> Given passage:
Unusual, seldom-offered figural redware in Jan. sale

YORK, Pa. — Crocker Farm, Inc., will be holding an important, unreserved single-owner auction of antique American redware and stoneware on Jan. 30 at the York Expo Center’s Old Main Building in York, Pa. The 250+ lot sale of the collection of William Kelly Young of Fort Worth, Texas, will include many seldom-offered examples from Pennsylvania, Virginia’s Shenandoah Valley, and the Southeastern U.S., as well as a good selection of blue-decorated stoneware and redware from across the country.

Mr. Young began collecting in the mid 1980s and amassed the majority of his collection during the early 1990s. A large number of Young’s items were acquired from many of the nation’s leading auction houses, antiques dealers, and collectors. Anthony Zipp, co-owner of Crocker Farm, Inc., notes, “This is a great opportunity for anyone interested in early American pottery. There are a lot of special items in this sale, most of which are fresh-to-the-market, purchased by Mr. Young 15 to 20 years ago.”

Young’s interests in ceramics were varied in style and origin. He grew to appreciate, for example, the bold simply-glazed stoneware forms of the South as well as the light-clayed, cobalt-decorated pieces of the Northeast. Most of all, however, Young had a special passion for figural redware. He came to own several very fine examples in this genre, which will be sold on Jan. 30, including a large-sized deer with black glaze (estimate $3,000-$5,000), previously sold by Sotheby’s in 1982 as part of the Pauline Heilman collection, and a rare redware squirrel (estimate $2,000-$4,000), also previously owned by Heilman and noted collector, Richard Flanders Smith. He also purchased several important figural redware banks, sold in the Seamen’s Bank Collection at Christie’s in 1991. Many of the banks to be sold are regarded as some of the rarest examples of figural redware to be offered at auction in years. All originate from Pennsylvania, are similar in style, and unusually large. These lots include a rhinoceros, girl seated in a chair, dog holding a stump, a covered wagon, and a chick pecking a worm.

Several important lots of Shenandoah Valley pottery will be sold. “We believe this sale will offer the finest grouping of Shenandoah pottery since the Deyerle sale back in 1995,” says Zipp. Headlining a strong selection of John Bell pottery from Waynesboro, Pa., will be a very important redware figure of a whippet, stamped twice “JOHN BELL,” and retaining an exceptional silver and green painted surface. Estimated at $8,000 to $10,000, the figure is the first example signed by the reknowned potter to sell at auction in over a decade.

A finely-glazed redware holy water font, or stoup, estimated at $5,000 to $7,000 and signed by Winchester, Va., potter, Anthony Bacher, will also be sold. Also estimated at $5,000 to $7,000, is an outstanding redware vase with applied floral decoration and white slip tulip design, attributed to J. Eberly & Co. of Strasburg, Va. It is believed to be the finest example of pottery by this firm to sell in several years.

> Information provided:
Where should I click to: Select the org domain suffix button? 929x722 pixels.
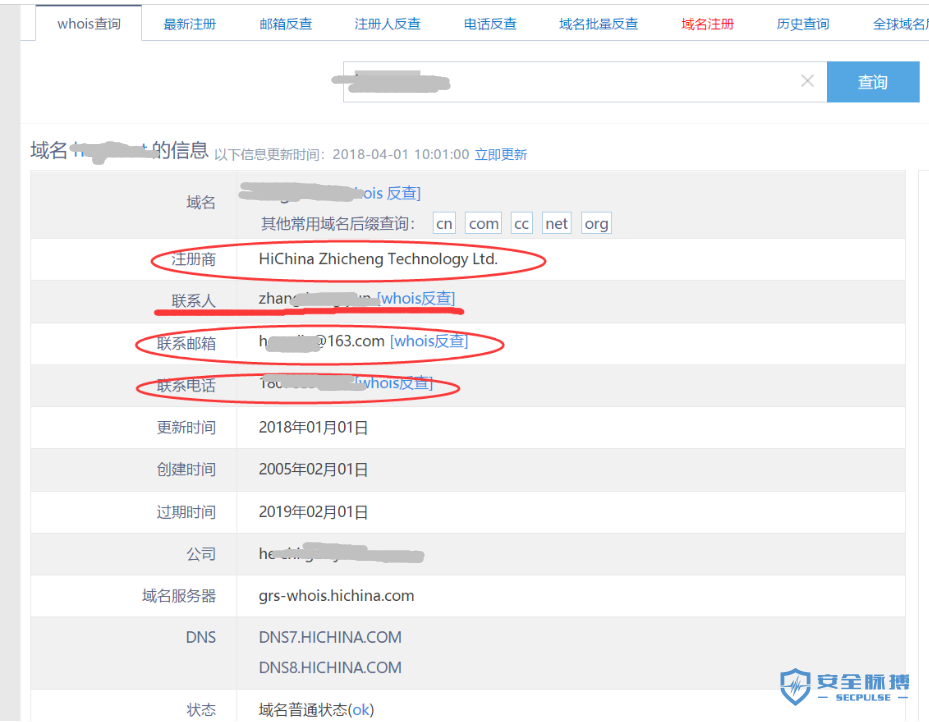pyautogui.click(x=595, y=223)
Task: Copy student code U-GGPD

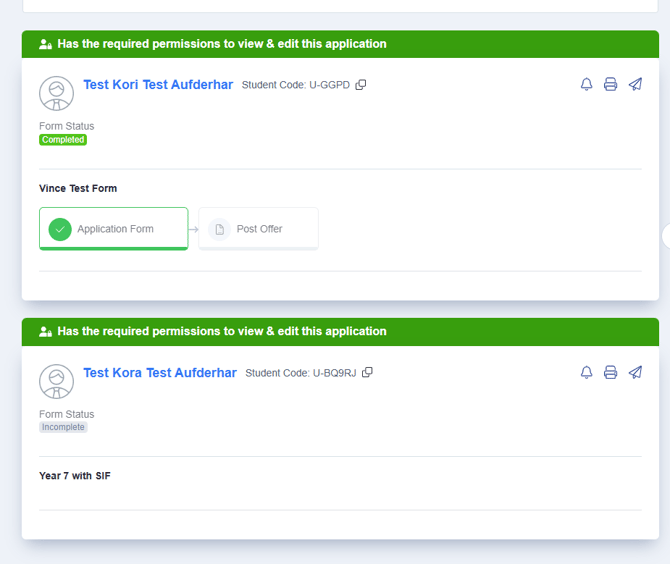Action: click(x=361, y=85)
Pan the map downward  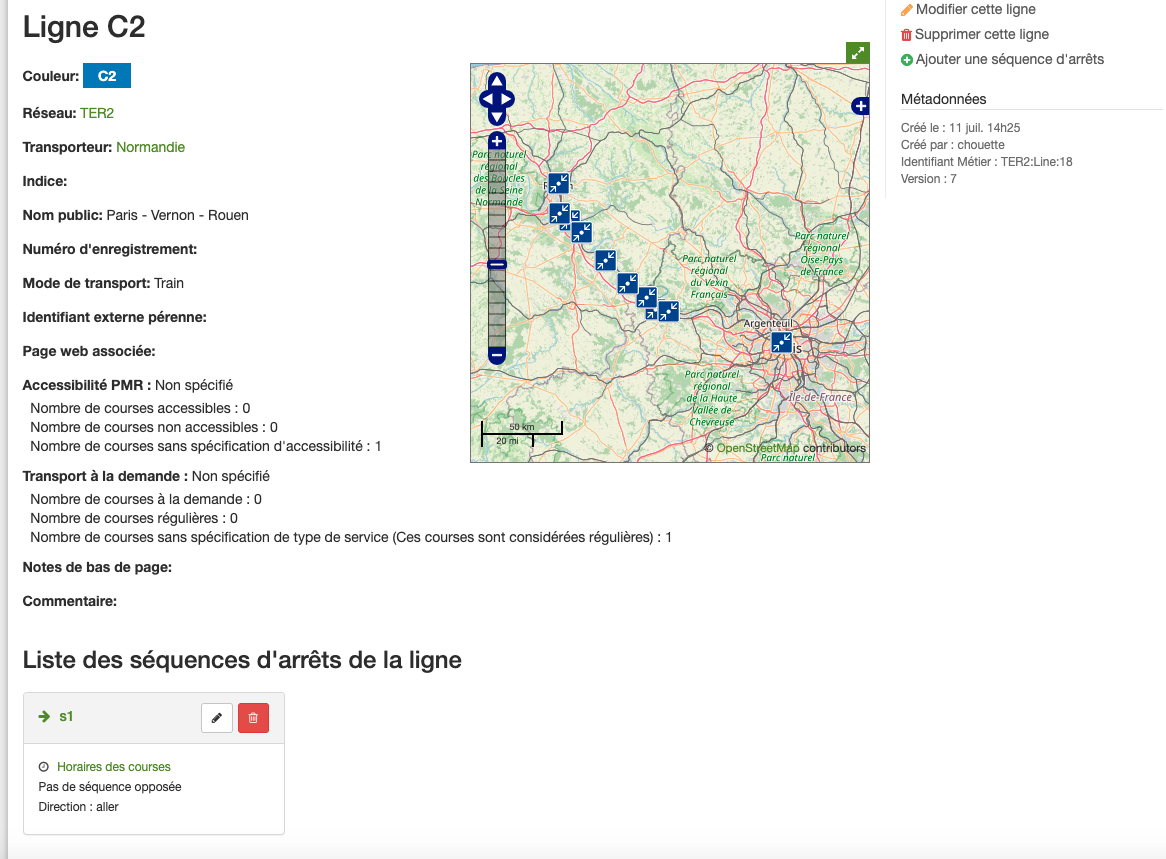click(x=497, y=117)
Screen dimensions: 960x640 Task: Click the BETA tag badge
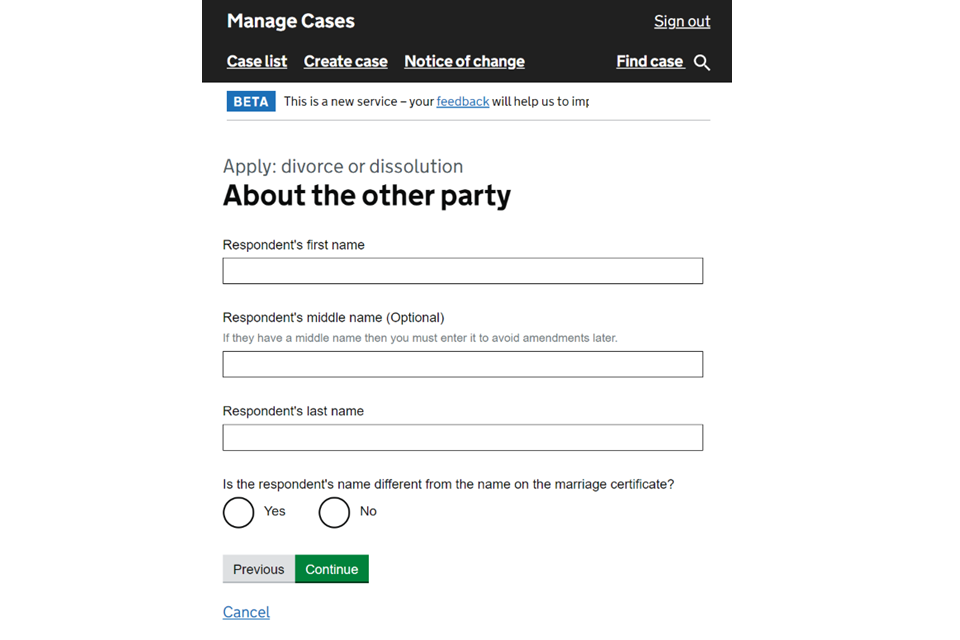(251, 101)
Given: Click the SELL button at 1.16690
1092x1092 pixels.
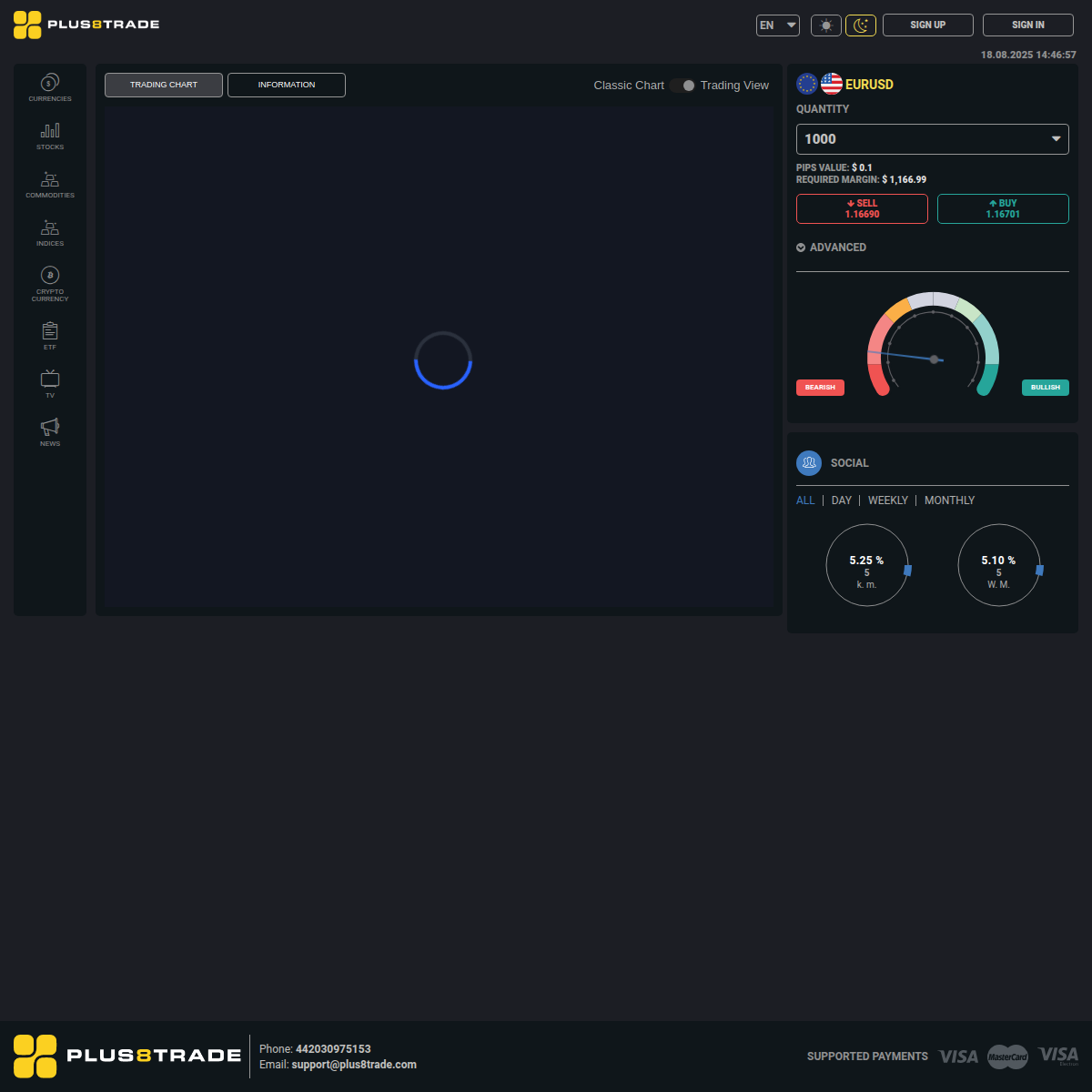Looking at the screenshot, I should (862, 208).
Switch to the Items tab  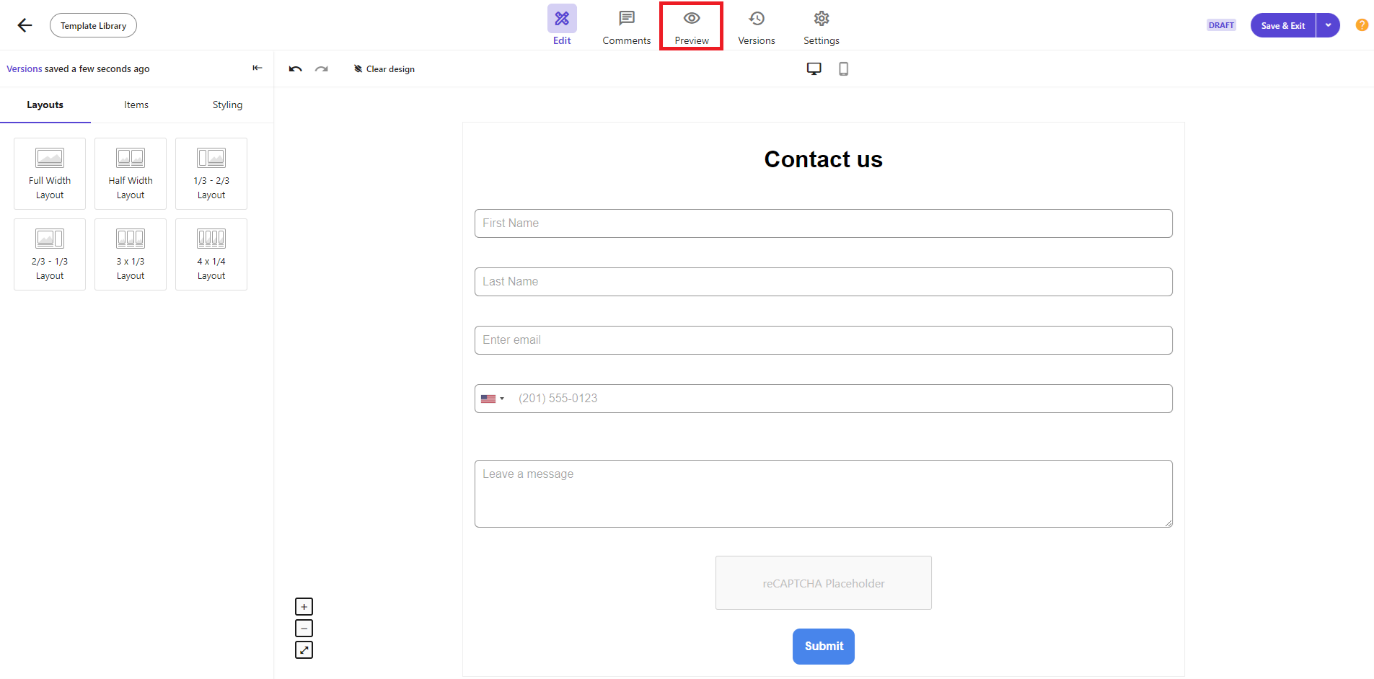pyautogui.click(x=136, y=105)
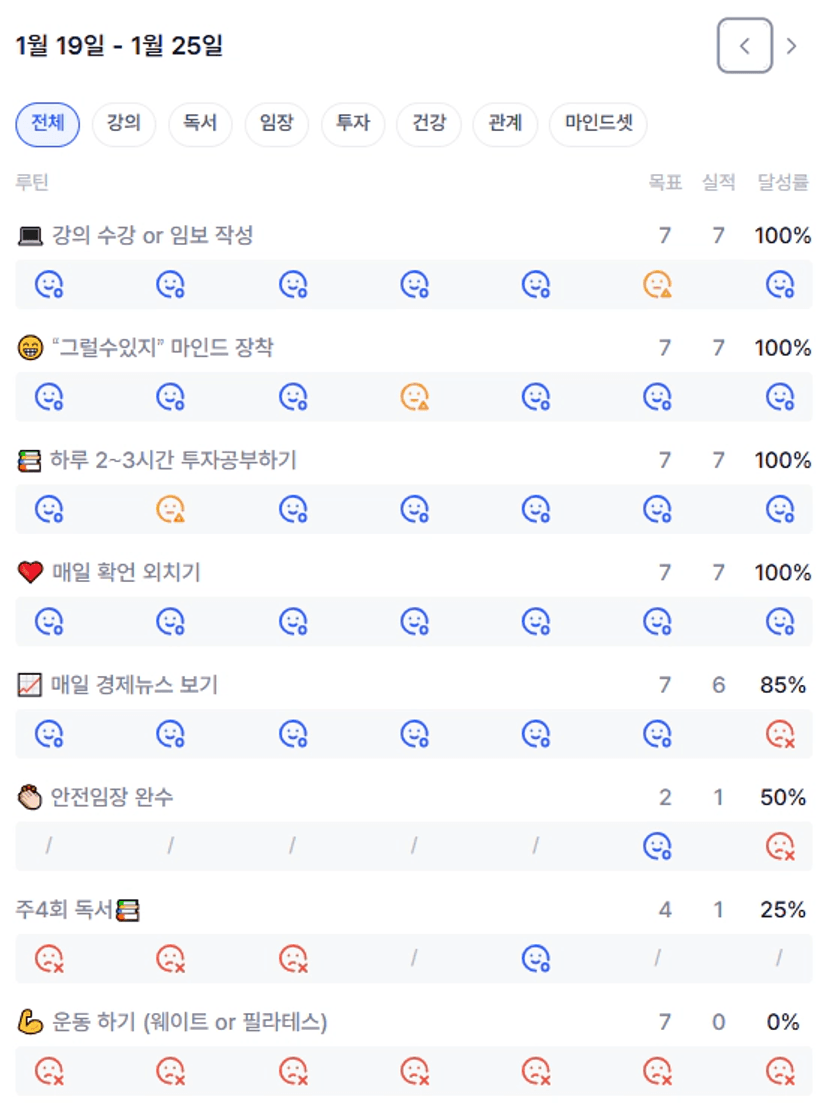The image size is (827, 1115).
Task: Go to the previous week
Action: 744,46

> To-do list:
[A] According to the auction article, what is the estimate for the redware whippet figure stamped "JOHN BELL"?
[B] Say whether each statement agrees with the auction article, and quote the words that decide it:
(i) The sale will be held at the York Expo Center's Old Main Building.
(ii) Mr. Young started collecting in the early 1990s.
(iii) The figural redware banks to be sold come from Virginia.

> Task-by-task answers:
[A] $8,000 to $10,000

[B]
(i) Yes: "on Jan. 30 at the York Expo Center’s Old Main Building in York, Pa."
(ii) No: "Mr. Young began collecting in the mid 1980s"
(iii) No: "All originate from Pennsylvania"